A character vector specifying which components to include in the output. Possible values are:

  • "all": Include Rd documentation, vignettes, and R source code (default).

  • "docs": Include only the Rd documentation.

  • "vignettes": Include only the vignettes.

  • "code": Include only the R source code. When extracting code for non-installed packages, the function will not include roxygen2 documentation, as the documentation can be imported from the Rd files. If you want to extract the R source code with the roxygen2 documentation, use rdd_extract_code and set include_roxygen to TRUE.

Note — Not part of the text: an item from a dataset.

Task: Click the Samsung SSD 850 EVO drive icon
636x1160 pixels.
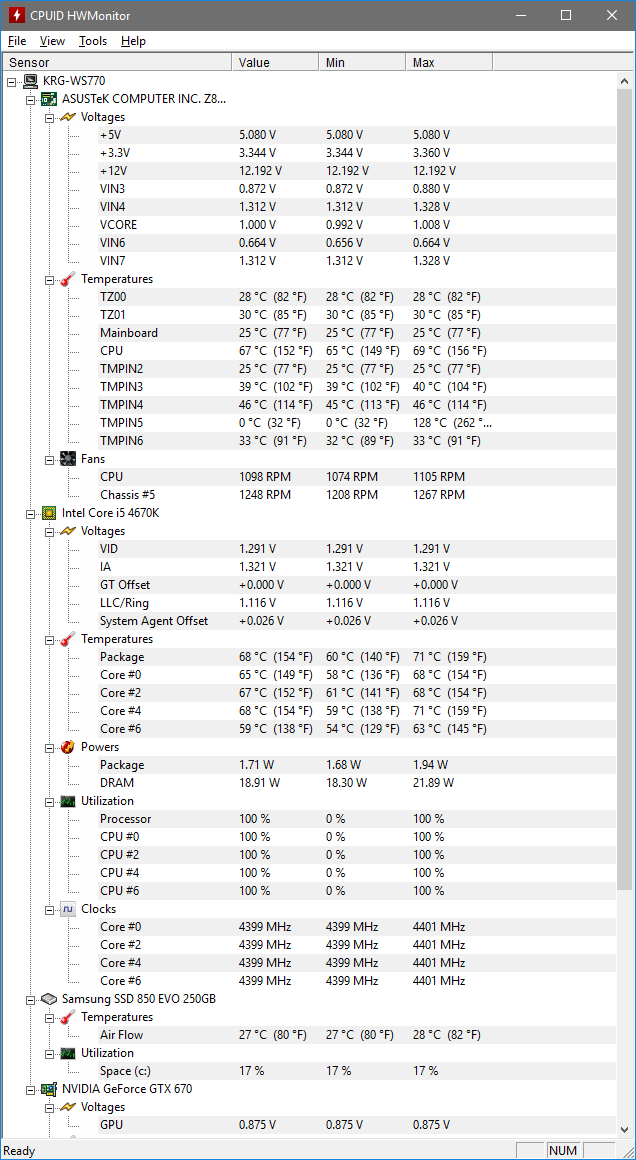Action: 49,999
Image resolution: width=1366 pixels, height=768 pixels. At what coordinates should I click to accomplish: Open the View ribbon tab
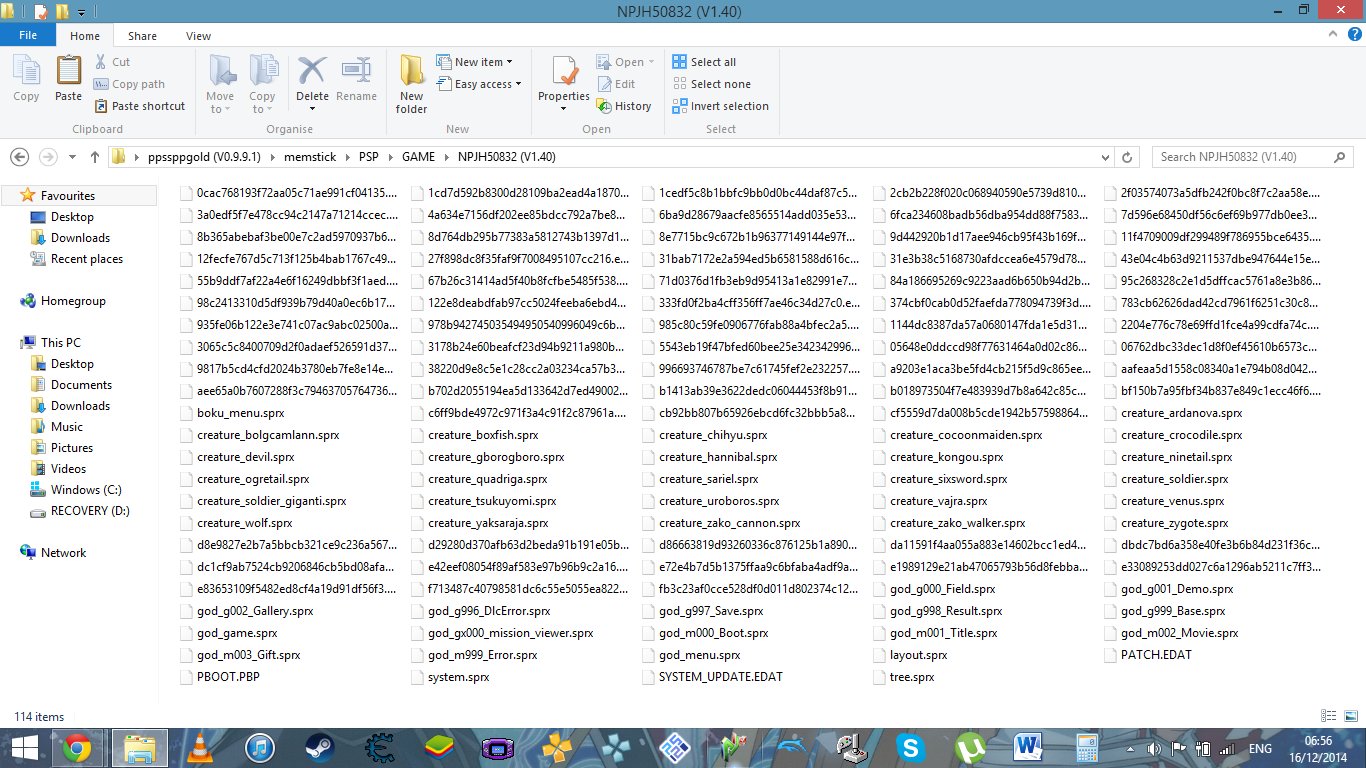pyautogui.click(x=198, y=36)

You can specify multiple options (e.g., c("docs", "code") to include both documentation and source code).

force_fetch

logical. If TRUE, the package source will be fetched from CRAN as a tar.gz archive even if the package is already installed locally. Default is FALSE, but when version is specified, it will be set to TRUE.

version

Optional. A character string specifying the package version to fetch from CRAN. If not provided, the latest version will be used.

keep_files

A character value controlling whether temporary files should be kept. Possible values are:

  • "none": Delete both the tar.gz archive and the extracted files (default).

  • "tgz": Keep only the tar.gz archive.

  • "extracted": Keep only the extracted files.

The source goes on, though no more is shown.